■ What is expected ■
Your output consists solely of the lines from the one that contains "Open the St Albans Saints link" to the end of the material, each reproduced exactly; pictures do not belong in it.

#### Material for the task ####

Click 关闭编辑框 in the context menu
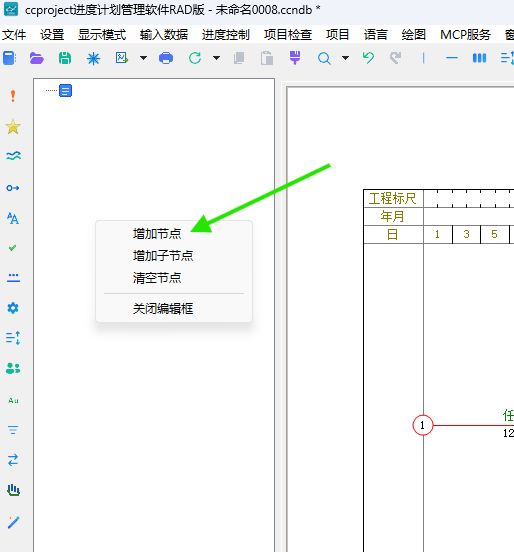The width and height of the screenshot is (514, 552). 163,309
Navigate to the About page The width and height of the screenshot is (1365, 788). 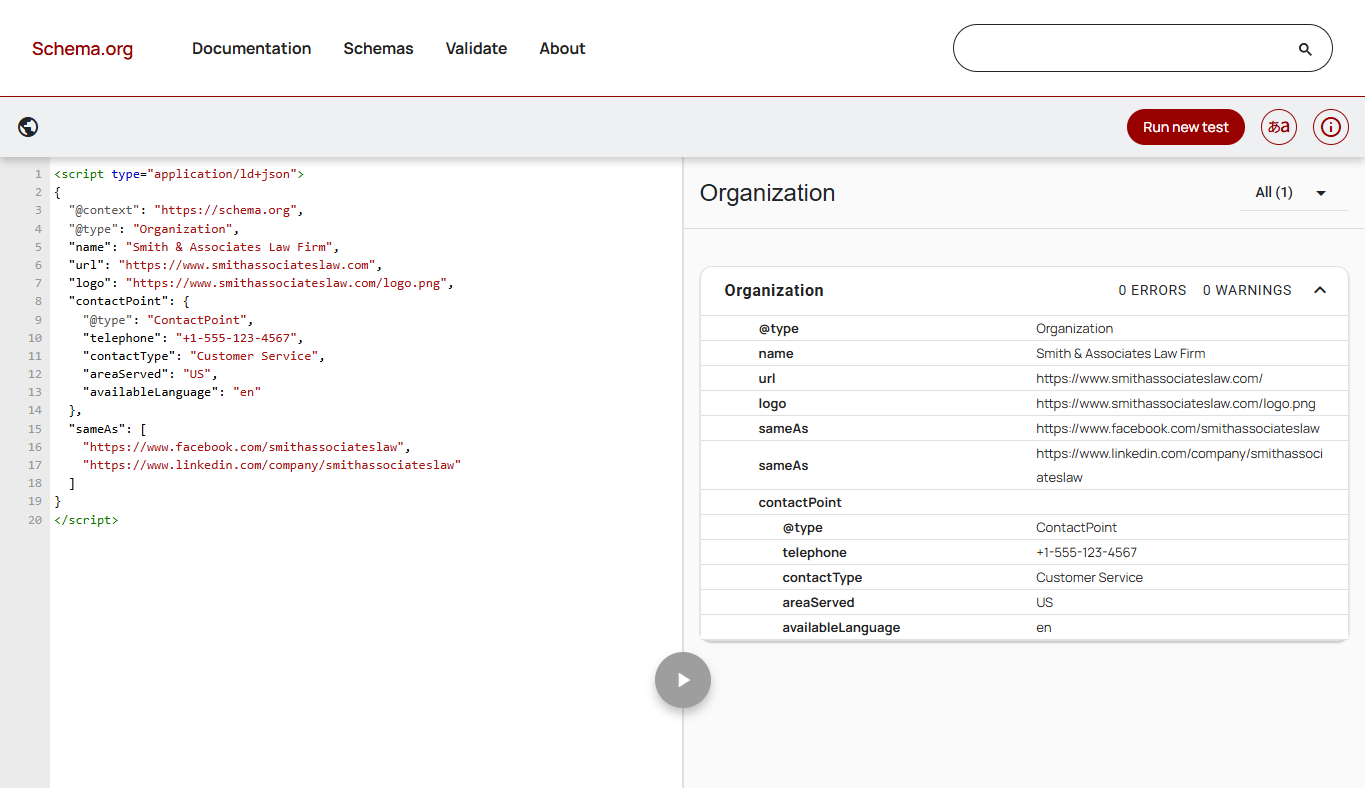[x=562, y=48]
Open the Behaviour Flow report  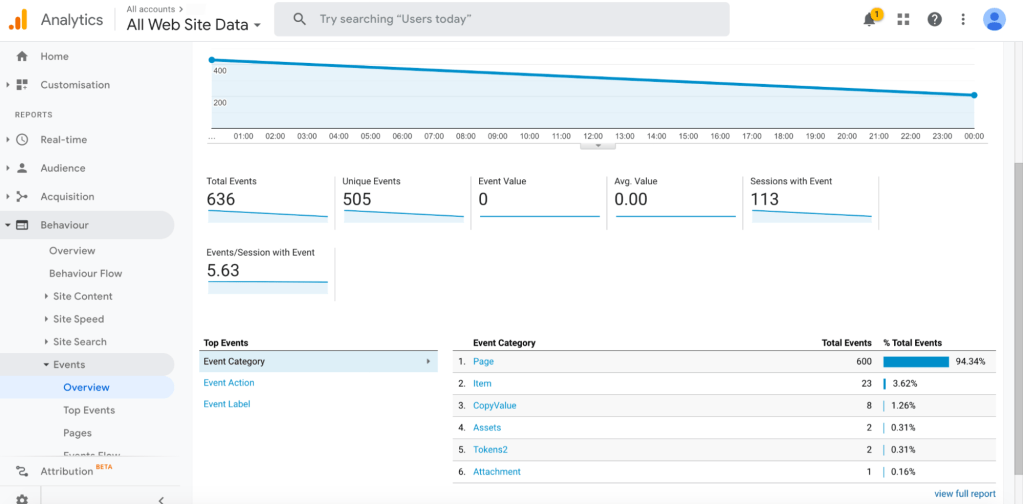click(85, 273)
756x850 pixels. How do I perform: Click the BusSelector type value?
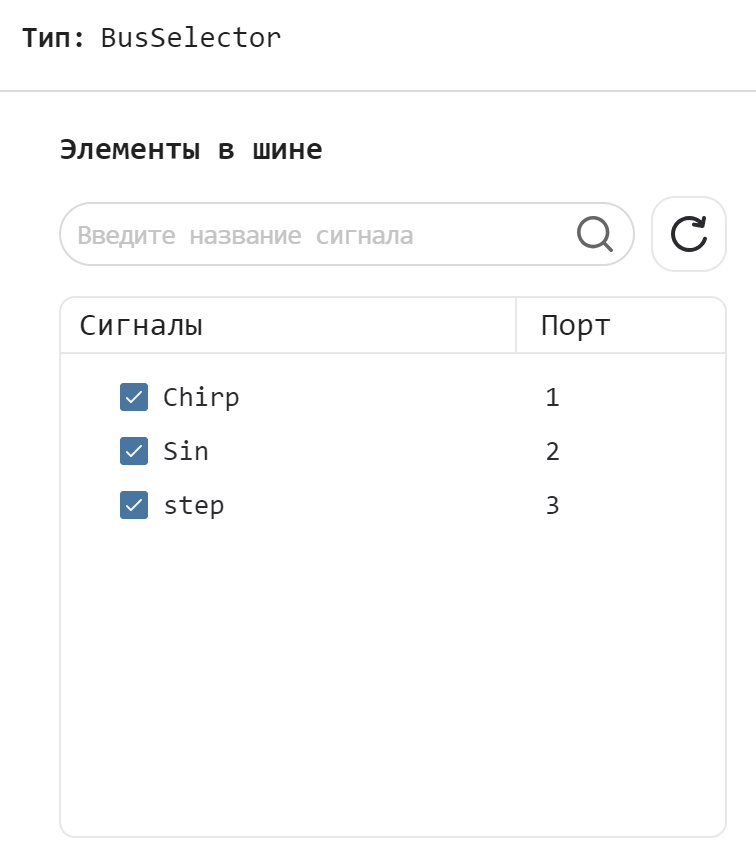191,39
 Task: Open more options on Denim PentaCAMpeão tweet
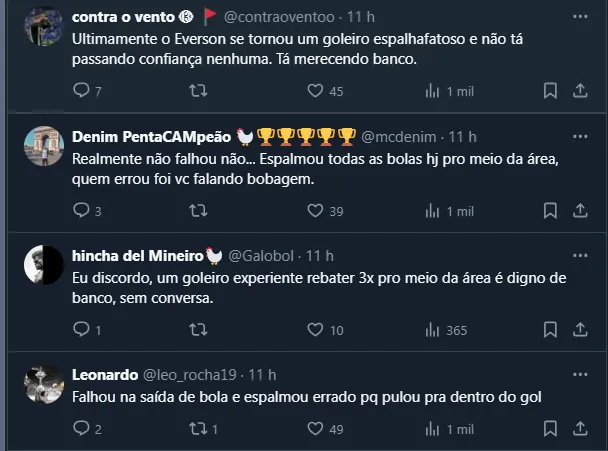pyautogui.click(x=579, y=136)
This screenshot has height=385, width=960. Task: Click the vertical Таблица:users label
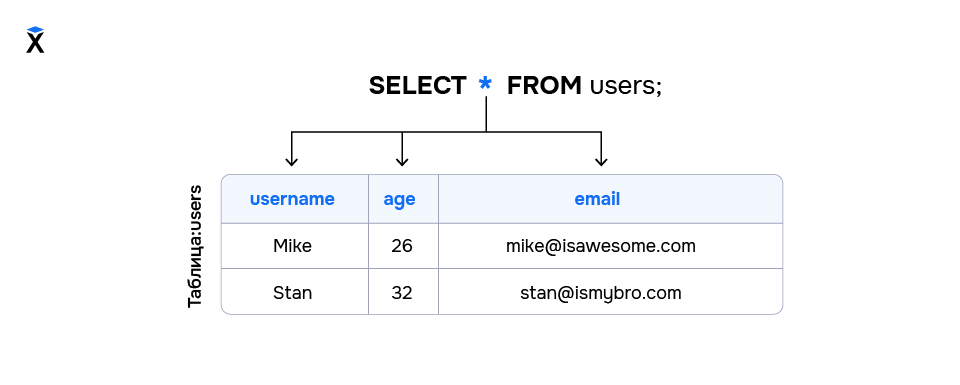pos(195,246)
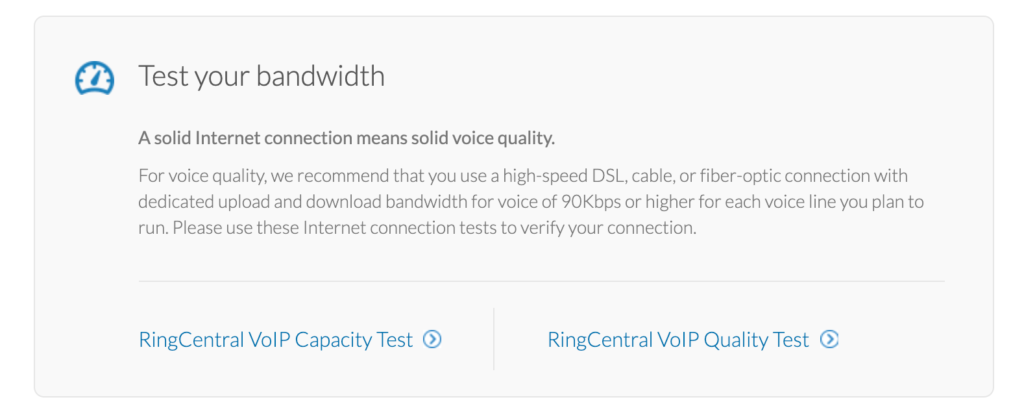Screen dimensions: 1024x417
Task: Click the horizontal separator above the test links
Action: [541, 281]
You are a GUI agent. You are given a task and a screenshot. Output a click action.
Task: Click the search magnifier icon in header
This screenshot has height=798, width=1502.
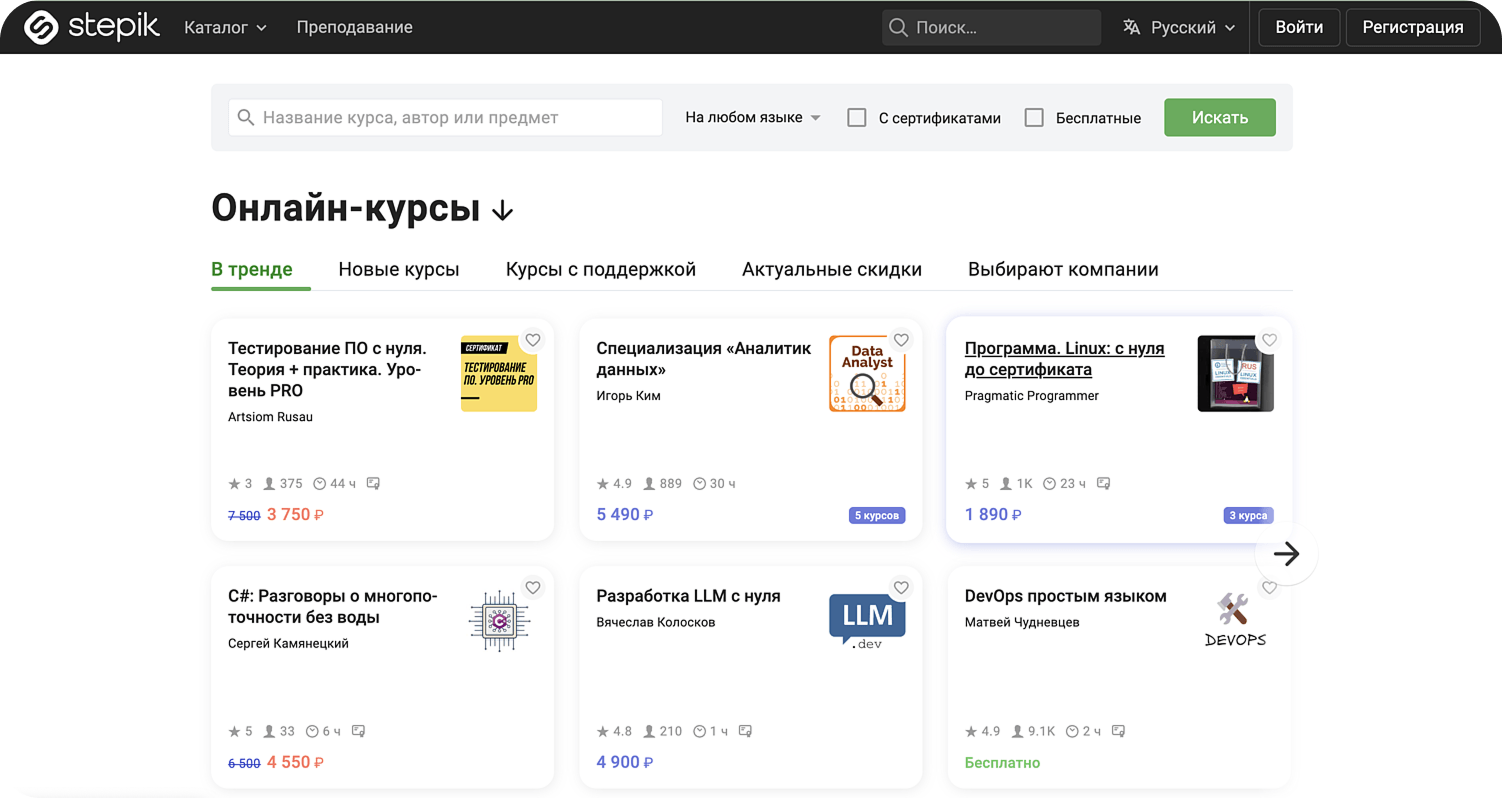899,27
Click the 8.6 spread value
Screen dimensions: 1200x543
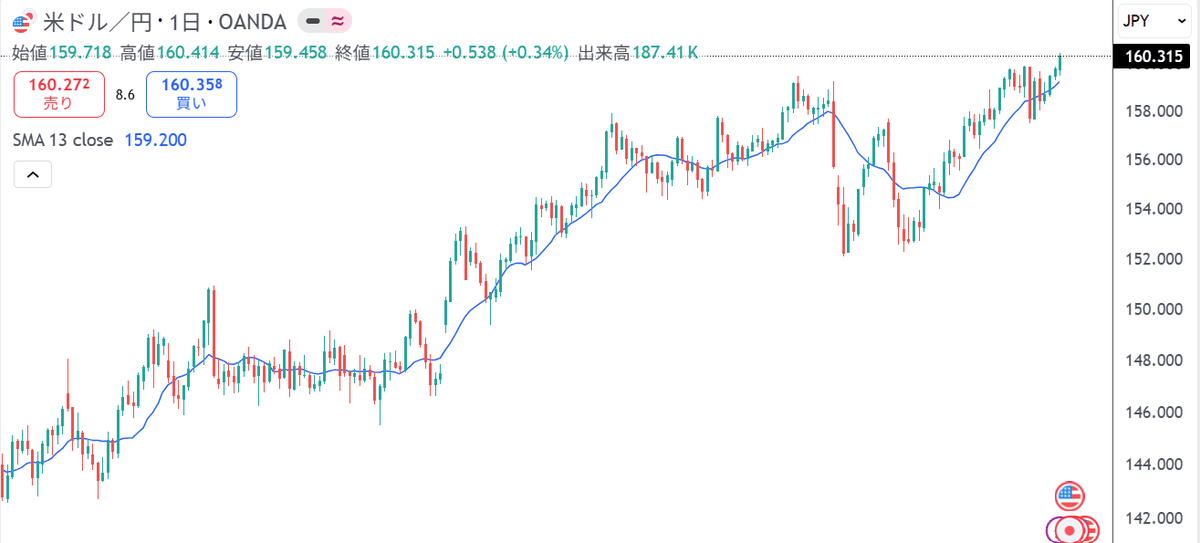coord(125,95)
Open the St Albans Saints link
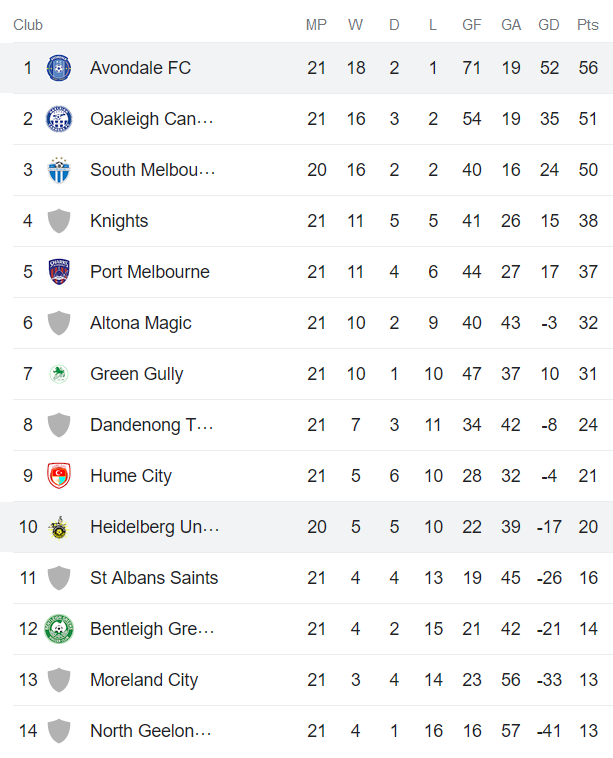This screenshot has width=613, height=758. tap(154, 578)
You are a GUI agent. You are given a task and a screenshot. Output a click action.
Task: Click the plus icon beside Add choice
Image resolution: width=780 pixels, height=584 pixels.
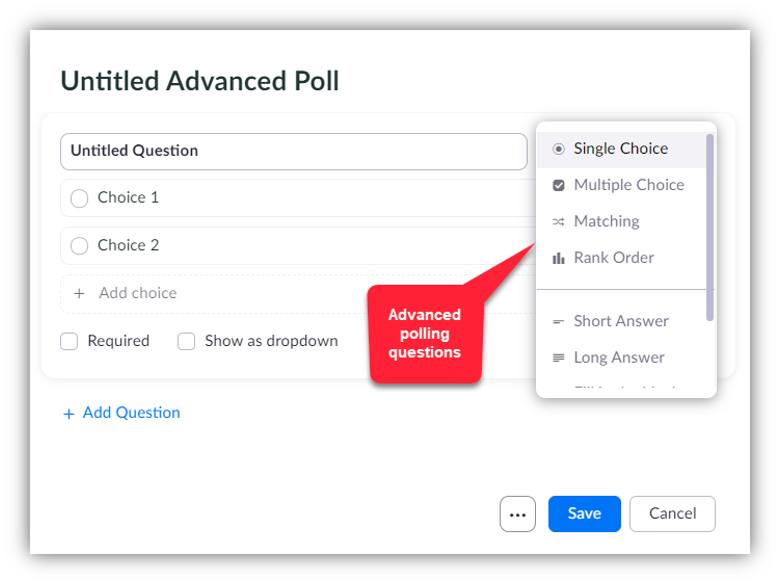[79, 293]
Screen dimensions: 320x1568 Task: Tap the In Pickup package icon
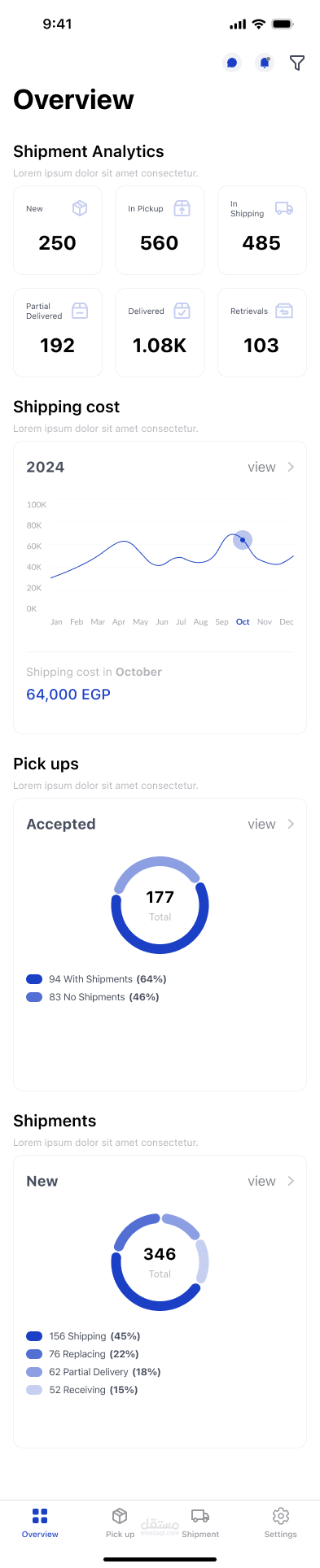(182, 208)
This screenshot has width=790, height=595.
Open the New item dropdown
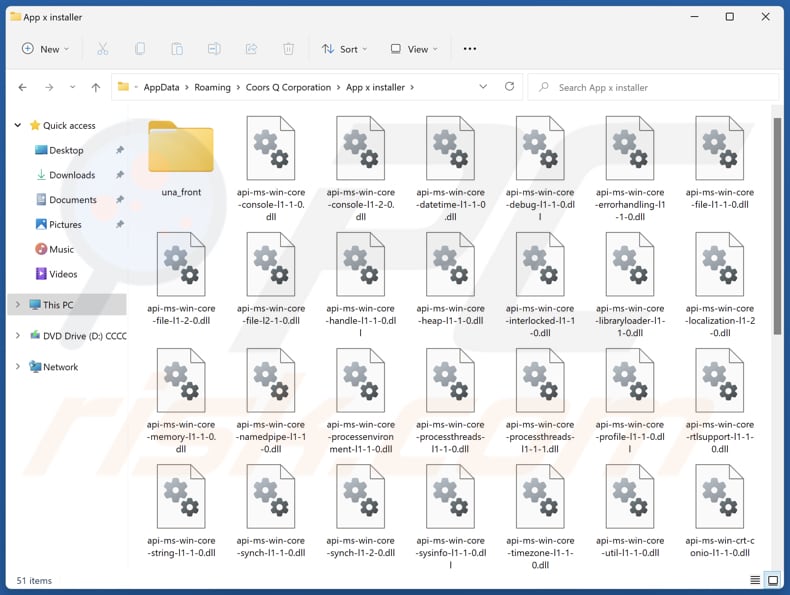pos(45,49)
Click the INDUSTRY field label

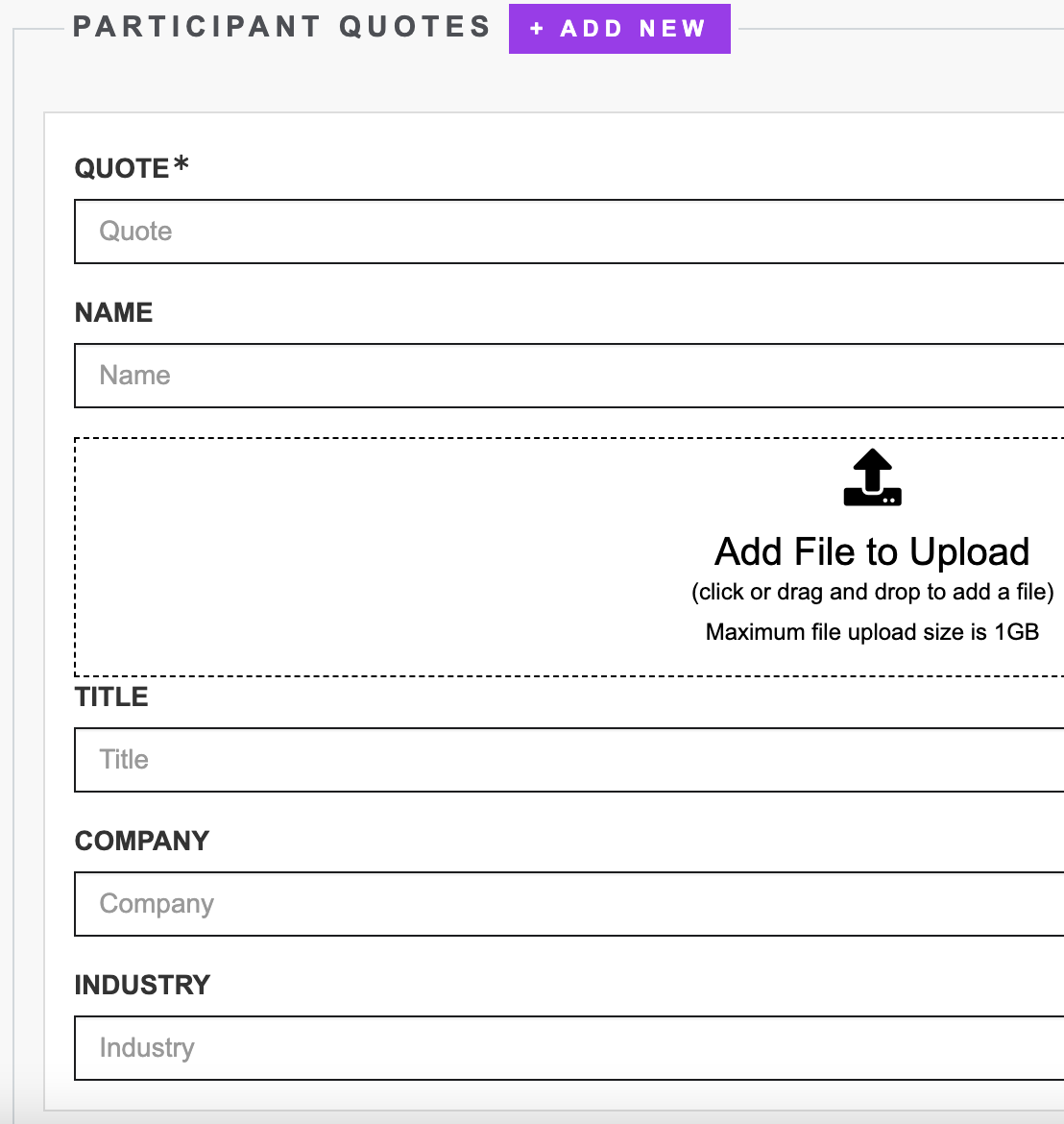click(142, 986)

####

■ Output for this exercise ■
Open the St Albans Saints link
This screenshot has width=613, height=758. tap(154, 578)
You are a GUI agent. You are given a task and a screenshot. Output a click action.
Task: Click the plus icon beside Add choice
Image resolution: width=780 pixels, height=584 pixels.
[79, 293]
Screen dimensions: 320x1568 Task: Tap the In Pickup package icon
(182, 208)
This screenshot has width=790, height=595.
Open the New item dropdown
pos(45,49)
Click the INDUSTRY field label

click(142, 986)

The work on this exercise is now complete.